[Dataset entries]
########################################

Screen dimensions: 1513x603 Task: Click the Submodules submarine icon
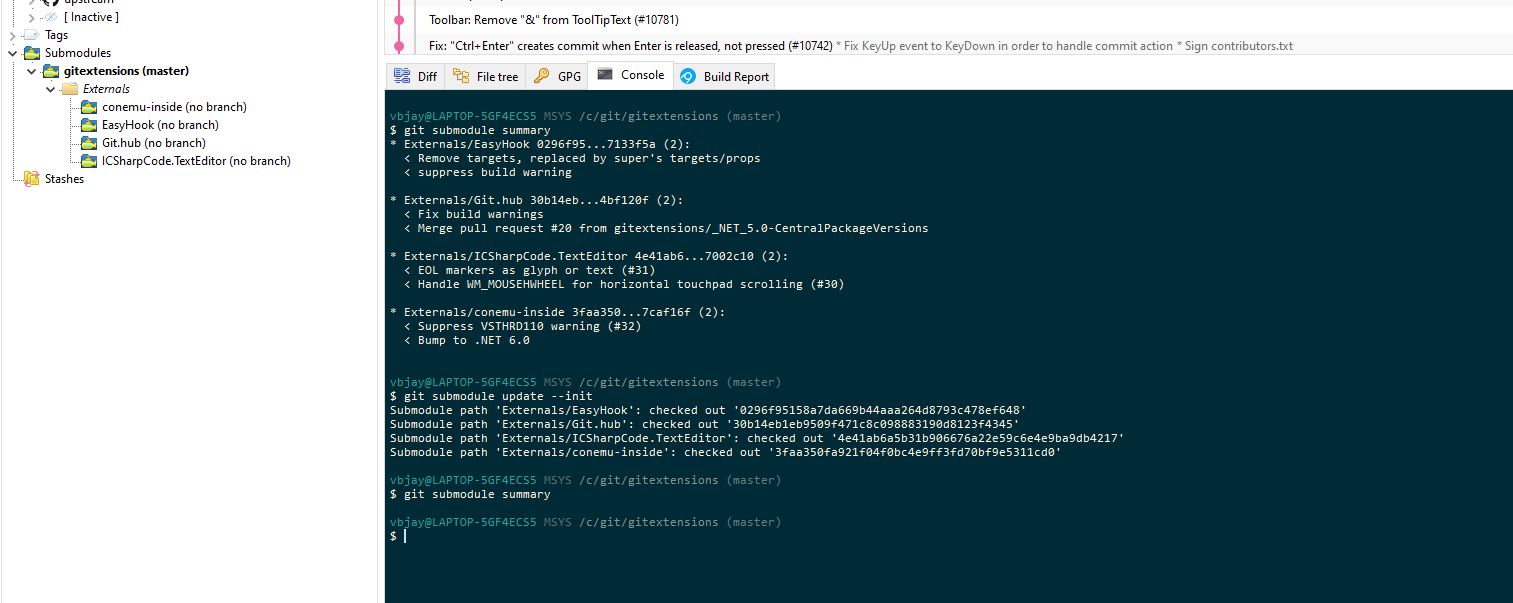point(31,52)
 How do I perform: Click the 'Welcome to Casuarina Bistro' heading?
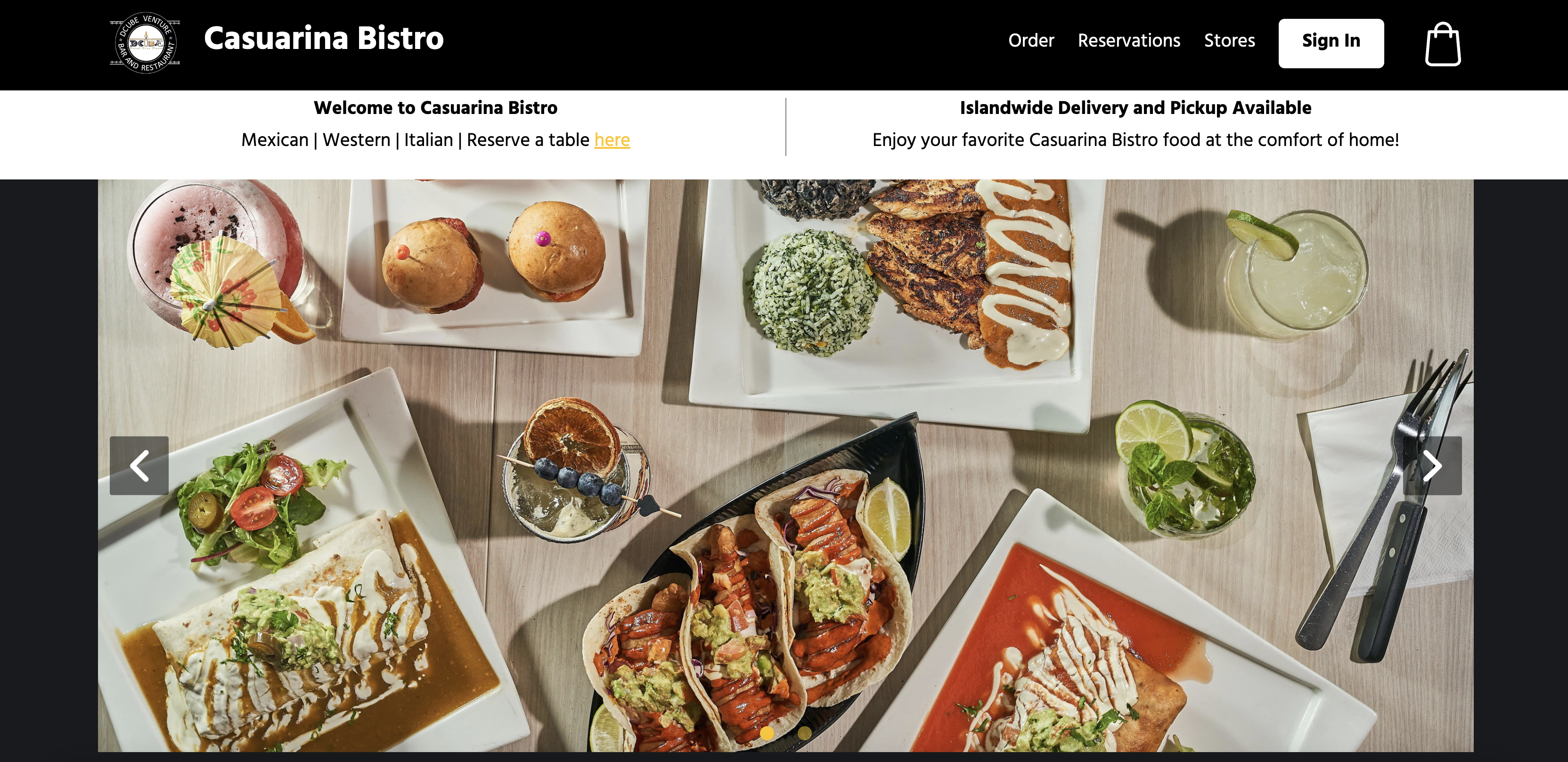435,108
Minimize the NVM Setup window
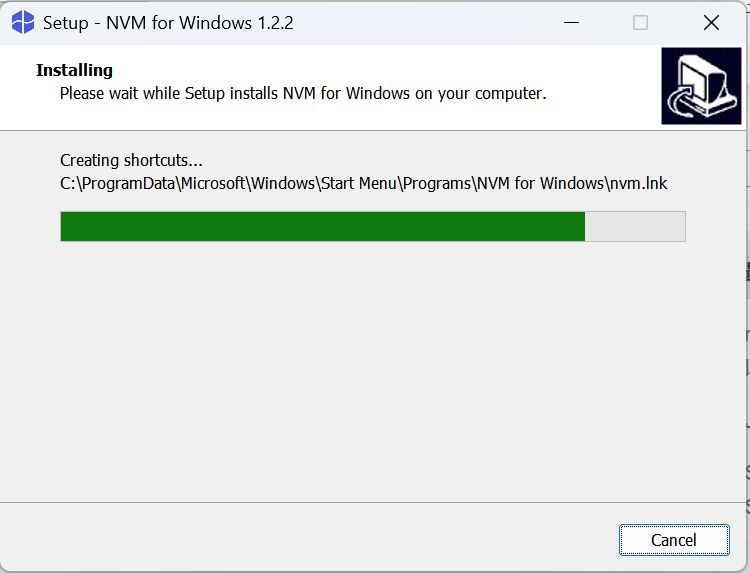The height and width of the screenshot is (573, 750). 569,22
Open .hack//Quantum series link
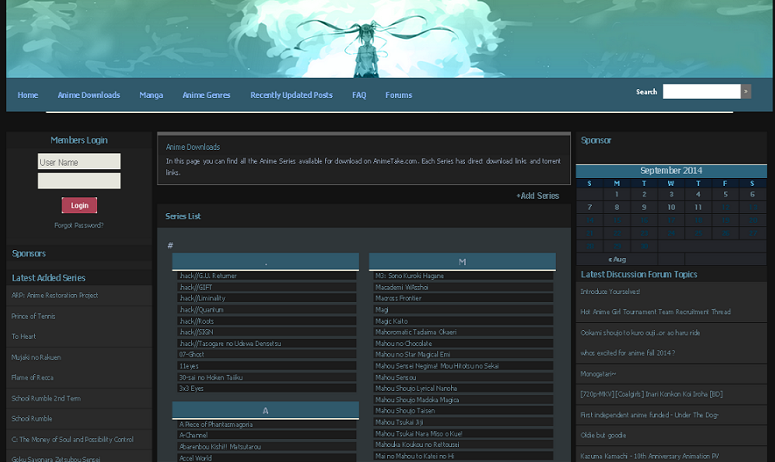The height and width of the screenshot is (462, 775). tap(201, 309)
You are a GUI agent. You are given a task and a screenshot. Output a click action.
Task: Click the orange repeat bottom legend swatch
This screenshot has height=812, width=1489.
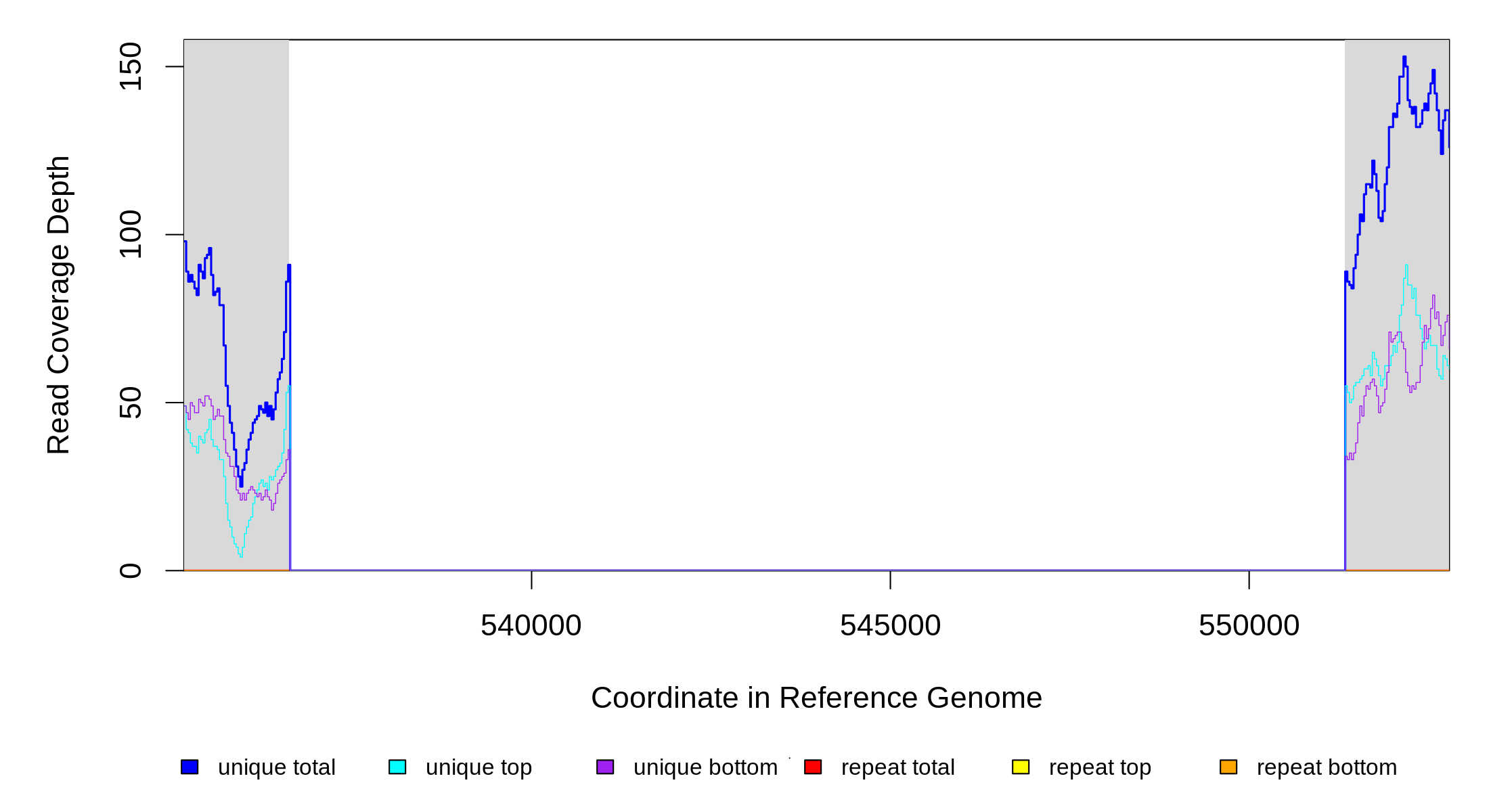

########################################

**Work instructions**
Images are to be excluded, and each record above written out word for word.

**Solution to this task**
Screen dimensions: 1513x603 Task: Click the Submodules submarine icon
point(31,52)
 How do I perform: Click the 'Welcome to Casuarina Bistro' heading?
435,108
Minimize the NVM Setup window
The height and width of the screenshot is (573, 750). 569,22
Open .hack//Quantum series link
The height and width of the screenshot is (462, 775). tap(201, 309)
You are a GUI agent. You are given a task and a screenshot. Output a click action.
Task: Click the orange repeat bottom legend swatch
This screenshot has height=812, width=1489.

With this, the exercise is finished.